• **Exercise aim**
In the material below, find the line containing "Task: Open the test project dropdown" and the line containing "Open the 10 条/页", then reproduce exactly both of them and every line between, and nothing else.

• **Material for the task**
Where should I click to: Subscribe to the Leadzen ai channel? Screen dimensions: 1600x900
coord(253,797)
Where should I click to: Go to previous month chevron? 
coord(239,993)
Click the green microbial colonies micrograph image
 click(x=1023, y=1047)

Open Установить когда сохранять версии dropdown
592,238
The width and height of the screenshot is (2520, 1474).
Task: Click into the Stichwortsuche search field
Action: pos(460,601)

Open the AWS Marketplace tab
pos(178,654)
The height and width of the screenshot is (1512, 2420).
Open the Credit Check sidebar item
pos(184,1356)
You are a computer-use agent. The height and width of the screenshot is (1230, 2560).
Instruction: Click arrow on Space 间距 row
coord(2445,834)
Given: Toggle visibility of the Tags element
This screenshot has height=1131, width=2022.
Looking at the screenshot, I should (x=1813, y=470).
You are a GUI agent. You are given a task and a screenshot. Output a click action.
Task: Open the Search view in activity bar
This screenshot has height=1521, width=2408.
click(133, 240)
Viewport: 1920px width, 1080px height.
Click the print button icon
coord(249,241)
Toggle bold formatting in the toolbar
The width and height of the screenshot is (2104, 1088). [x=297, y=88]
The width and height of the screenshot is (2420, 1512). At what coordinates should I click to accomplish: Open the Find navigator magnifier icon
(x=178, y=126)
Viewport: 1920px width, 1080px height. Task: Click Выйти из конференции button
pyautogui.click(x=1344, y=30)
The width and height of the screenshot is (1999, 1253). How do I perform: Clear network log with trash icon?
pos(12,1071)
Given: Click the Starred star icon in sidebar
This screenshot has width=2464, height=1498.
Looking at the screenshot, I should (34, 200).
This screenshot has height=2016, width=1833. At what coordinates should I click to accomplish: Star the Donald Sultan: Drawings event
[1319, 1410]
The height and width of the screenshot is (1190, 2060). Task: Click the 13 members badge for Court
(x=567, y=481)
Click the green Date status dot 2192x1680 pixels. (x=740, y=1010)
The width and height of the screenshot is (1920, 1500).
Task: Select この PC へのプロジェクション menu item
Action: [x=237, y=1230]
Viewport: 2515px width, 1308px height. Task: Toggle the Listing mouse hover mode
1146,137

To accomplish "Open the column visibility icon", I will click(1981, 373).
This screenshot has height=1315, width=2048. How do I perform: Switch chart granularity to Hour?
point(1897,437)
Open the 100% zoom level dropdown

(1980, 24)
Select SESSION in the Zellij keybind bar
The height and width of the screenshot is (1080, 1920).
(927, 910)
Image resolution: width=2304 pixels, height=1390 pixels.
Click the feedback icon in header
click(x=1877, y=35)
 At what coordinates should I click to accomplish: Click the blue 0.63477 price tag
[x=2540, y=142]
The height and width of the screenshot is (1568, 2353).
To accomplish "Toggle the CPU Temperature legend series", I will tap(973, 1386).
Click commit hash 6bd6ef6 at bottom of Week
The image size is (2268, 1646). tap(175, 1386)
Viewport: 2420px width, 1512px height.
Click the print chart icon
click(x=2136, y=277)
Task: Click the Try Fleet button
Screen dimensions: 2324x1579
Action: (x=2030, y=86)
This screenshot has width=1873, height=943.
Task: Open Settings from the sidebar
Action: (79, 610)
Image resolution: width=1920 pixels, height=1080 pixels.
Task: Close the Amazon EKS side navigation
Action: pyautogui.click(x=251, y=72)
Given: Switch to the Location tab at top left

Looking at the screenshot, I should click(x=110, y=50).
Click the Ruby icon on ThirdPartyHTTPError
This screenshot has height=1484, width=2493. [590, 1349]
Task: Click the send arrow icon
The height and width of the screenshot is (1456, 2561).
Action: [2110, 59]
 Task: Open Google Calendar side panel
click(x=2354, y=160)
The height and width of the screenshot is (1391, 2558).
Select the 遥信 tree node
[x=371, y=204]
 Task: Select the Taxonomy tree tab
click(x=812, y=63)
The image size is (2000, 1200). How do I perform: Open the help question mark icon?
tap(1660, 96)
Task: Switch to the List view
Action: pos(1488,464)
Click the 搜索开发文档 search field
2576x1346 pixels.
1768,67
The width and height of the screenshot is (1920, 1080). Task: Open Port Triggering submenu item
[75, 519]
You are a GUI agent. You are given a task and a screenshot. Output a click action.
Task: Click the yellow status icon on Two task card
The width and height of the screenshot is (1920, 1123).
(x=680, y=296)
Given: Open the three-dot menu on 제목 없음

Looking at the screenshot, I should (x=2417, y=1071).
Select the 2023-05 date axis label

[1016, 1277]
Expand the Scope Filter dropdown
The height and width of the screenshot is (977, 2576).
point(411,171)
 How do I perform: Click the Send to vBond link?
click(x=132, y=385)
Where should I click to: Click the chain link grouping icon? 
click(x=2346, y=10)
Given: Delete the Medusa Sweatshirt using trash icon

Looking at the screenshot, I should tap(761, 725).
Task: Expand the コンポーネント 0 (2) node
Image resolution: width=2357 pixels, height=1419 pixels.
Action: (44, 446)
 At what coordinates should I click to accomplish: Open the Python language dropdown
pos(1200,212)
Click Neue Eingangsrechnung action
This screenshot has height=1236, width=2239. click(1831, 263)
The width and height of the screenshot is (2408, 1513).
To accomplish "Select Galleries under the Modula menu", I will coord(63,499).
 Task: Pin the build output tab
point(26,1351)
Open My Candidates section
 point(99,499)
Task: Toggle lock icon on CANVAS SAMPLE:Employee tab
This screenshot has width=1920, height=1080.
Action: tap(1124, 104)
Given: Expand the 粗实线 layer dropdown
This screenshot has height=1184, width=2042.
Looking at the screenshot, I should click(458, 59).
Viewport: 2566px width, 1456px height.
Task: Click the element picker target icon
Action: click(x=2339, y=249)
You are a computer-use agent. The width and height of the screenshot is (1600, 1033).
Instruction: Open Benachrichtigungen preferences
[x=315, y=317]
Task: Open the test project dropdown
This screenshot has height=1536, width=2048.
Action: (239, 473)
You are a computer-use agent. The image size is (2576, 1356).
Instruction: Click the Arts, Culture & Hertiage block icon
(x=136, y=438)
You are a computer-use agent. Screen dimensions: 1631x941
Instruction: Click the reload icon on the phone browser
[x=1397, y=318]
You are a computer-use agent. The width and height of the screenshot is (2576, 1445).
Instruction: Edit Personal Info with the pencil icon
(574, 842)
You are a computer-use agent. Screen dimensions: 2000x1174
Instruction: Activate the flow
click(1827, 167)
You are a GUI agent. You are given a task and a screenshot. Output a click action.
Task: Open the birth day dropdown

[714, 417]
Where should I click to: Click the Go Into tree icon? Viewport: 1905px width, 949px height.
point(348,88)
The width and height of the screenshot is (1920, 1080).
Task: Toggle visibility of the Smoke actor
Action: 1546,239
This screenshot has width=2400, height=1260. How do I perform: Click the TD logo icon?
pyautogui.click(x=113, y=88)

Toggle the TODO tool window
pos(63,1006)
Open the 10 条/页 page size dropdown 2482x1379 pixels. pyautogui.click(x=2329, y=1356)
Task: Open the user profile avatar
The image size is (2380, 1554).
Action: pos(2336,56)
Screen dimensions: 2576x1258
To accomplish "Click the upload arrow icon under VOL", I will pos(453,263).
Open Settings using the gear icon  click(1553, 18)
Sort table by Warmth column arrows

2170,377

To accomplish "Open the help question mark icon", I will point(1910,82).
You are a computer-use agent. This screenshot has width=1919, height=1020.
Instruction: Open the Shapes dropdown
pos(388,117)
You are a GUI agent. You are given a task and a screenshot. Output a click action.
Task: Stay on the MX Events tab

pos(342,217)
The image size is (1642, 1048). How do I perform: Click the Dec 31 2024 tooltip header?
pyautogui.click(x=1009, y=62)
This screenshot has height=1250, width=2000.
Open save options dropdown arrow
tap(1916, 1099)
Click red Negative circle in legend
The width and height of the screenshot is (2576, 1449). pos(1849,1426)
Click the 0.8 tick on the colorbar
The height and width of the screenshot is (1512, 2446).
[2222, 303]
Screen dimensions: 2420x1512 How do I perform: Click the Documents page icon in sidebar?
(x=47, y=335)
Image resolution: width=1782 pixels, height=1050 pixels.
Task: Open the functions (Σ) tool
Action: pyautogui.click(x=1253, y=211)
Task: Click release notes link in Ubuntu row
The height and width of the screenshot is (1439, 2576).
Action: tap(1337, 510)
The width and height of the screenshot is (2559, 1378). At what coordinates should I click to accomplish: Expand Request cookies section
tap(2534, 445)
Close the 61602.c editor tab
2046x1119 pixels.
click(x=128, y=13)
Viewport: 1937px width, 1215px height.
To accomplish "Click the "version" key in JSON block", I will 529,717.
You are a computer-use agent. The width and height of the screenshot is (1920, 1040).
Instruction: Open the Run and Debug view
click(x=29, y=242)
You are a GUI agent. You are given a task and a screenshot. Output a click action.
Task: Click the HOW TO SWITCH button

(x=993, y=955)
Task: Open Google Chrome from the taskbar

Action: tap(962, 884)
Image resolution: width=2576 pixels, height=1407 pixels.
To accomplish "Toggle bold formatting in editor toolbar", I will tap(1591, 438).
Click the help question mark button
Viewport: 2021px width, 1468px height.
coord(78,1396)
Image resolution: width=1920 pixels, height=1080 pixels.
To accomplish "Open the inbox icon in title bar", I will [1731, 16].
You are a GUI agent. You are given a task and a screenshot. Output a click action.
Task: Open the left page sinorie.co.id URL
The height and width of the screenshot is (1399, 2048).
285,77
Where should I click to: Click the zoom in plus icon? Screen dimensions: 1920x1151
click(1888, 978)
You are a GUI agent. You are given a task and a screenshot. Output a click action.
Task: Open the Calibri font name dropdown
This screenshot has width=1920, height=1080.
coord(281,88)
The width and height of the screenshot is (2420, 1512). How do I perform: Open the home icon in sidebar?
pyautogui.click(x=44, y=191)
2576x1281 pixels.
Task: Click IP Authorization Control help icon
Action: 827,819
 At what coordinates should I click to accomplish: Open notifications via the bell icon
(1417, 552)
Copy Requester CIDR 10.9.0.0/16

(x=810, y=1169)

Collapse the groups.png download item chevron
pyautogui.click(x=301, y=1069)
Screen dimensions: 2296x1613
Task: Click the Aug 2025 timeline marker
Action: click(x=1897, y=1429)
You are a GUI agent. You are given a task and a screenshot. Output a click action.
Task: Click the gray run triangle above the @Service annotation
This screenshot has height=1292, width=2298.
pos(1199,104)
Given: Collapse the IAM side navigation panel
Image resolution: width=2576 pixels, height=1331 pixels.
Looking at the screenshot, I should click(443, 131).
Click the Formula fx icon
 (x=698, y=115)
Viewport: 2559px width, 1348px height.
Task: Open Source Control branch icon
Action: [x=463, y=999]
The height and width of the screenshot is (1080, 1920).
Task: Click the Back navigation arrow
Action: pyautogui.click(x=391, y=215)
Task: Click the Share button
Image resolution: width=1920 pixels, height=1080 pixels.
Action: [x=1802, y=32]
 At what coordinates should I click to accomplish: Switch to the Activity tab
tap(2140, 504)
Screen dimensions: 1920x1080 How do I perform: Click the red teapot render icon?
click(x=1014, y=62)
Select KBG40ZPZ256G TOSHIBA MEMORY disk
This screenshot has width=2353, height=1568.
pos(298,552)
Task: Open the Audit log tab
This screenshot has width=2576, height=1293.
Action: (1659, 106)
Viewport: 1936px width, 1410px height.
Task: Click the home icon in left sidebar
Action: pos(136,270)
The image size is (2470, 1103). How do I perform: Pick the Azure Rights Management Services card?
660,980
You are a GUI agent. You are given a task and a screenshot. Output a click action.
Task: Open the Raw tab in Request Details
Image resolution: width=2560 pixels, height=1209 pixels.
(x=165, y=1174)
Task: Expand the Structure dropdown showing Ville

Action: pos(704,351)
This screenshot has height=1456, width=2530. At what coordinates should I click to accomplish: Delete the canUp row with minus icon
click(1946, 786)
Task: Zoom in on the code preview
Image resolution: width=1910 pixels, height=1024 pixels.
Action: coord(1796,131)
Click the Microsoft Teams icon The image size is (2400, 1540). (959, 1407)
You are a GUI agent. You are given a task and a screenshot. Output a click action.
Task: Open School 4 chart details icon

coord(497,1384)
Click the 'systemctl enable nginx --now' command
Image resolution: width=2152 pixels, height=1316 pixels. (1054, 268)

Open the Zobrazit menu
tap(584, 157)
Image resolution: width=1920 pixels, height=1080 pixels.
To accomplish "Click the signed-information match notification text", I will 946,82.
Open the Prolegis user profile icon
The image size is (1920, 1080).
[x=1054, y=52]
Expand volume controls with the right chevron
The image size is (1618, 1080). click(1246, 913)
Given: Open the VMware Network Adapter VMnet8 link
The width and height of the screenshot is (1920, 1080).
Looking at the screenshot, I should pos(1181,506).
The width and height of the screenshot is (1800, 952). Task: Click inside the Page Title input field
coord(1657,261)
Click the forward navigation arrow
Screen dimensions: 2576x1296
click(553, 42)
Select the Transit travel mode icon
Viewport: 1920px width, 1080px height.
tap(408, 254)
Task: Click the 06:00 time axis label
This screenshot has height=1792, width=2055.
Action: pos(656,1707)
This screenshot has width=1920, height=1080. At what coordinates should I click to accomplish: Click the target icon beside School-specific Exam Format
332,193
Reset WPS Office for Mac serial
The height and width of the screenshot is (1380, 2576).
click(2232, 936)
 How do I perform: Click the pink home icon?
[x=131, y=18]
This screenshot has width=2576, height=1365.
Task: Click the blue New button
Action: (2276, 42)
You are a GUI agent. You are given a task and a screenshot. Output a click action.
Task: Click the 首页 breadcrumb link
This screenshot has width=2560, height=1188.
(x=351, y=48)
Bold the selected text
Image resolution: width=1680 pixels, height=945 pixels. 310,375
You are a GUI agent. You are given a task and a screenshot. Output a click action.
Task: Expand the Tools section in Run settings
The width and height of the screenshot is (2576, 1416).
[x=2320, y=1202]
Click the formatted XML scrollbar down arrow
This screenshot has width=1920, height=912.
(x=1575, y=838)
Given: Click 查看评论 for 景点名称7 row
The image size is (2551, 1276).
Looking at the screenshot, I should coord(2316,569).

• **Response to this task**
Task: Open the test project dropdown
This screenshot has height=1536, width=2048.
Action: (239, 473)
You are a computer-use agent. The image size is (2576, 1356).
Instruction: Click the Arts, Culture & Hertiage block icon
(x=136, y=438)
You are a computer-use agent. Screen dimensions: 1631x941
Instruction: Click the reload icon on the phone browser
[x=1397, y=318]
You are a computer-use agent. The width and height of the screenshot is (2576, 1445).
Instruction: Edit Personal Info with the pencil icon
(574, 842)
You are a computer-use agent. Screen dimensions: 2000x1174
Instruction: Activate the flow
click(1827, 167)
You are a GUI agent. You are given a task and a screenshot. Output a click action.
Task: Open the birth day dropdown

[714, 417]
Where should I click to: Click the Go Into tree icon? Viewport: 1905px width, 949px height.
point(348,88)
The width and height of the screenshot is (1920, 1080).
Task: Toggle visibility of the Smoke actor
Action: 1546,239
This screenshot has width=2400, height=1260. How do I perform: Click the TD logo icon?
pyautogui.click(x=113, y=88)

Toggle the TODO tool window
pos(63,1006)
Open the 10 条/页 page size dropdown 2482x1379 pixels. pyautogui.click(x=2329, y=1356)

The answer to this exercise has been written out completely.